49

12 1 0
                                    

~ CJR - LEBIH BAIK ~

Sekali pun nanti aku akan kehilangan ingatan. Tapi, aku akan berdoa kepada Allah agar tidak mengambil ingatan tentang kalian. Tidak ada satu pun yang boleh mengambil ingatan tentang kalian, sekali pun itu adalah penciptaku sendiri

•••

"Gue mau masuk jurusan akuntansi di Universitas Negeri Surabaya," jawabku mantap. Menatap ketiganya dengan tatapan yakin. Hening. Tidak ada yang berbicara.

"Nah, gue ikut! Gue juga mau masuk universitas sana!" serbu Jessi lantang. Layaknya komandan perang.
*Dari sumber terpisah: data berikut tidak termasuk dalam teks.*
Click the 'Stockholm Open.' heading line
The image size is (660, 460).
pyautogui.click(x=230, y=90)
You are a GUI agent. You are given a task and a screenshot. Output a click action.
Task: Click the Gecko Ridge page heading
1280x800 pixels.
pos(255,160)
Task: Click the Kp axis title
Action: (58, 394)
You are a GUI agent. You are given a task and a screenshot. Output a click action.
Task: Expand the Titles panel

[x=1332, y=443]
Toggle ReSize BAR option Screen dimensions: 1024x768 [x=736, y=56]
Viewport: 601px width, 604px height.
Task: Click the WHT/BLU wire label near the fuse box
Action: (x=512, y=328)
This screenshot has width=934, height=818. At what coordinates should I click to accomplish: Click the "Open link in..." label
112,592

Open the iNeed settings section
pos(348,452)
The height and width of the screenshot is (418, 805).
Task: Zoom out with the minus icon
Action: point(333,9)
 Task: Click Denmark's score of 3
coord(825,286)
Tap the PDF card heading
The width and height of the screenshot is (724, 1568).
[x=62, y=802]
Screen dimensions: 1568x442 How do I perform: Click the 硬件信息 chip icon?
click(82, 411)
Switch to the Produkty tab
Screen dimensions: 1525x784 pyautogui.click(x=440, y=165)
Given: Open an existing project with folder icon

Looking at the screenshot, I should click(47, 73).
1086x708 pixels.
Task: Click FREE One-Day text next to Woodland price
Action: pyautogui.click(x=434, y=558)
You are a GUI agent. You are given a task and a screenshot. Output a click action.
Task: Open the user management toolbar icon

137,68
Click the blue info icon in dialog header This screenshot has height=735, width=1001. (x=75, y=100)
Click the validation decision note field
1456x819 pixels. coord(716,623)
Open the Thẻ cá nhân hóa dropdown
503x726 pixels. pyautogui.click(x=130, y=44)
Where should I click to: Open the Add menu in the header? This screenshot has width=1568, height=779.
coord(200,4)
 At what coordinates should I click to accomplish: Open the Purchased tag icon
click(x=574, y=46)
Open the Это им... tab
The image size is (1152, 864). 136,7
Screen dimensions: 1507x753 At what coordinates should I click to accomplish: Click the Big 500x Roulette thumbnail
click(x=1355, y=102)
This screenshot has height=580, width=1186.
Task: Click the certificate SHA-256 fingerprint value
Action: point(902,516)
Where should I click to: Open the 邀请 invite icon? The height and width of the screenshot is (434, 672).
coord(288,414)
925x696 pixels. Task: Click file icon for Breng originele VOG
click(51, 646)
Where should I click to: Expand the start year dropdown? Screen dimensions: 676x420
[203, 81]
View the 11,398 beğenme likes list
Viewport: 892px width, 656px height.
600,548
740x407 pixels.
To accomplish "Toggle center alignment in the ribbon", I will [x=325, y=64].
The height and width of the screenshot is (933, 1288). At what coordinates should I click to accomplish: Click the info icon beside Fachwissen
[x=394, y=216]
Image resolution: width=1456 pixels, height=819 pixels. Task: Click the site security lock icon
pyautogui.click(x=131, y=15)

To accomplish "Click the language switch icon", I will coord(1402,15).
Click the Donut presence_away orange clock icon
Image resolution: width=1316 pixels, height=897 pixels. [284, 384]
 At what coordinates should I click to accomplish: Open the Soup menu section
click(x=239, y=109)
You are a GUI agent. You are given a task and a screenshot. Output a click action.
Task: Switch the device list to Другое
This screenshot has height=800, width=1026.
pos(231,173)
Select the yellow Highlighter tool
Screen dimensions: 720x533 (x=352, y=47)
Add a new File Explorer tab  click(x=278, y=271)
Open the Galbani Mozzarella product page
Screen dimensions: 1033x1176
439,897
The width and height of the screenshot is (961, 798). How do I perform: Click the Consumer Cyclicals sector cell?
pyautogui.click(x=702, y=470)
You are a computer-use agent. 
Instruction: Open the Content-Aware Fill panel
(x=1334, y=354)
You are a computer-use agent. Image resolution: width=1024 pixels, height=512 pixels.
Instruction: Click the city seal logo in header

Beruntung, limosin yang kami naiki kedap suara. Kalau tidak, kami pasti sudah dipukuli habis-habisan oleh warga sekitar.

"Ya, gak segampang itu, Mamang! Kau kira masuk universitas dianggap main-main apa? Emang, keahlian lo sendiri udah tahu?" sewot Ori sembari mengunyah keripik kentang bawaannya.

"Udah dong," jawab Jessi bangga. Menaik-turunkan kedua alisnya. Bergaya. "Gue mau masuk manajemen bisnis. Supaya gue bisa jualan sepatu nantinya."

"Dih, apa-apaan. Paling-paling, juga sepatu bekas."

"Wle ... Biarin! Eh-eh, trus, lo mau ngkos di mana? Bareng yuk," ajak Jessi bersemangat. Aku tersenyum. Sebelum akhirnya menggelengkan kepalaku.

"Gue gak ngkos, gue mau mondok."

"Hah?" ucap mereka spontan bersamaan.

"Seriusan?" Aku tersenyum dan mengangguk yakin.

"Trus, kenapa tiba-tiba lo begini? Lo sehat kan?" tanya Jessi beruntun. Terlihat raut tidak yakin di kedua matanya. Aku menghela napas. Menarik napas dalam-dalam.

Pletak

"Sahabat mau mondok itu didoain. Bukannya dikasih pertanyaan seperti itu. Sebenernya, lo sahabatnya atau bukan sih?" hardik Ori tajam.

"Ya maksud gue kan, selama ini dia gak pernah cerita kalo mau mondok. Kesannya kayak mendadak gitu loh," jelas Jesi.

"Memang sih, gue baru mutusin akhir-akhir ini."

"Nah."

"Tapi, gue udah mikirin mateng-mateng kok. Karena gue sadar, kalo selama ini gue udah terlalu banyak buat dosa. Toh, kita kan juga gak ada yang tahu ke depannya nanti kita gimana? Bisa jadi, besok kita udah meninggal atau pulang dari sini, kita tidak bisa bertemu orang-orang tersayang kita lagi di saat kita sendiri masih belum merubah diri kita menjadi sosok yang diinginkan oleh Allah. Jadi, ya ... Cara memperbaikinya ya cuman dengan gue mondok. Dengan gue mondok, gue bakalan lebih tahu lagi tentang Islam. Dan lebih di dekatkan lagi kepada Allah seperti keinginan ibu gue."

"Huwe ... Lo Fey bukan sih? Kok tiba-tiba gue terharu gini. Kayak, lo itu jelmaan malaikat. Bukan Fey yang biasa gue kenal."

"Nggak, ini tetep gue, Fey sahabat lo."

"Hiks hiks hiks .... Kalo gitu, gue ikut lo mondok, ya. Biar sama-sama, kita bisa masuk ke surga Allah."

"Oke."

"Huwe ... Gue juga ikutan dong," ucap Ori melankolis. Mengulurkan kedua tangan meminta pelukan. Cih, kumat kan dia? Minta dibogem aja nih si Ori.

Brak

Syukurlah, terima kasih Joy. Aku menyunggingkan senyum tatkala apa yang aku pikirkan sudah diwakilkan oleh Joy yang dengan senang hati melemparkan bantal mengenai wajah mulus Ori. Untung, wajah Ori tidak bisa tepos. Kalau sampai tepos kan, bisa bahaya!

"Lo mau ngapain ke sana? Mau jelalatan hah?" ucap Joy sengit. Menatap Ori tajam. Setajam belati.

"Ya gue mau belajarlah dodol!" ucap Ori tidak terima. Mengelus-elus wajah mulusnya.